Wandle, printed fabric, manufactured by William Morris and Co. and Aymer Vallance, from Aymer Vallance, The Art of William Morris, Calmann and King, 1897. Photo: The Bridgeman Art Library.


Wandle, with its plant-based forms is suggestive of organic growth and social transformation as it entails ‘a healthy, pulsating and vibrant ecosystem in which plant and animal forms suggest natural harmony, development and social solidarity.’ (Edwards, 2012).  Morris’s message of social criticism was echoed in paintings of interiors in this era too.  During this period paintings were made predominantly for the domestic environment, as Britain at that time lacked state patronage, and artists relied on sales to the middle-classes.  These paintings were predominantly genre or narrative paintings, depicting ‘bourgeois’ topics.  They depicted pleasures and were moralising in nature, suggesting appropriate modes of bourgeois behaviour.  One such example, is Robert Braithwaite Martineau’s The Last Day in the Old Home, 1862 with a very clear moral message, that gambling and drinking leads to debt and the loss of one’s possessions.
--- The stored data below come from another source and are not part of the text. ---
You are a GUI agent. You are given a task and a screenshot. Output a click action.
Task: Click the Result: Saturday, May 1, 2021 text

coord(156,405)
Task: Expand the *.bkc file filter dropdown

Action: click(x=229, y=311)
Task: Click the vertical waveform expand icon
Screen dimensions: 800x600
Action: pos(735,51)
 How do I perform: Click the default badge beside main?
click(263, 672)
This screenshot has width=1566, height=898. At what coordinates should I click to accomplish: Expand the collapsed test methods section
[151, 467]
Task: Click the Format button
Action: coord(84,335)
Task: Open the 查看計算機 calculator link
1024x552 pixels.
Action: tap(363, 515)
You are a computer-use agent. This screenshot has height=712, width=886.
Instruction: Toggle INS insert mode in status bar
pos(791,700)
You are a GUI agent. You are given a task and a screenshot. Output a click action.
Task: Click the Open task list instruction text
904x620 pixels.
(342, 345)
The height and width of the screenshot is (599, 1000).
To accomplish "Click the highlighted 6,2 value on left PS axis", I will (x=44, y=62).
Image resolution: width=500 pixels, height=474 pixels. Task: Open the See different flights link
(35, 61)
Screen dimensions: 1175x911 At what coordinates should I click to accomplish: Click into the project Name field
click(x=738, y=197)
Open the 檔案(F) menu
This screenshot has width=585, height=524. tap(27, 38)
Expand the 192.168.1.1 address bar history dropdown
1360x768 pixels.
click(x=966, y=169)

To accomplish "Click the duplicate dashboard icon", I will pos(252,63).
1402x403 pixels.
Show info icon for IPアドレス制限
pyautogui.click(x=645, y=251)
Robert Braithwaite Martineau, The Last Day in the Old Home, 1862, oil on canvas, 107 x 115 cm. TATE, London


It is evident that Robert Braithwaite Martineau (1826 – 1869) was a pupil of William Holman Hunt because this painting bares the same painstaking detail seen in the works of the Pre-Raphaelite Brotherhood, and it addresses social themes. The dark interior is reflective of Victorian taste for heavy oak furniture and carved panelling.  The room is wallpapered, has plush furnishings – the carpets and curtains, many artworks and the ornate fireplace is laden with most likely family armour.  There are plenty of visual clues here depicting how the gentleman has gambled away the family fortune on alcohol and horses, represented by the father’s glass of champagne, and the sporting print in the foreground.  On the left the solicitor is going over the deeds, while the distraught grandmother watches on.  Lot numbers on various items shows that their possessions are to be sold.  The father introduces his son to alcohol, suggesting the son will carry on with this hedonistic lifestyle, and his wife ‘is the moral hinge of the composition, bridging the two areas, beckons to the boy, calling him to follow the path of virtue and duty.’ (Edwards, 2012).

John Everett Millais (1829 – 1896) depicts an interior scene in his painting Mariana, 1851, which, while different from Braithwaite Martineau’s painting, contains moral messages too.

John Everett Millais, Mariana, 1851, oil on panel, 60 x 50 cm. TATE. London

Millais depicts an idealised version of female beauty.  Here, the female itself acts ‘as antithesis to the world of commerce […] one that would be more beautiful and less constrained.’   This is emphasised by her surroundings, the decoration and her behaviour among these surroundings.   On the table there is embroidery, which ‘was one of the standard accomplishments of femininity that encapsulated the home-bound values of decorum through patient, decorative work.’ (Edwards, 2012).  Then, the religious elements – such as the annunciation of the Virgin on the stained-glass panels and the shrine in the corner, suggest Marian devotion, and the importance of religion towards leading a good and morally correct way of life.  The fallen leaves indoors connect her to the outside world, while her life seems beautiful and less constrained by the trappings of modern life.



Edward s, S. (2012) ‘Victorian Britain: from images of modernity to the modernity of images’ in Edwards, S., Wood, P. (eds) A226 Book 3 Art and Visual Culture 1850-2010, Modernity to Globalisation, London and Milton Keynes, Tate Publishing in association with the Open University, pp.53-89. (Reprint 2013).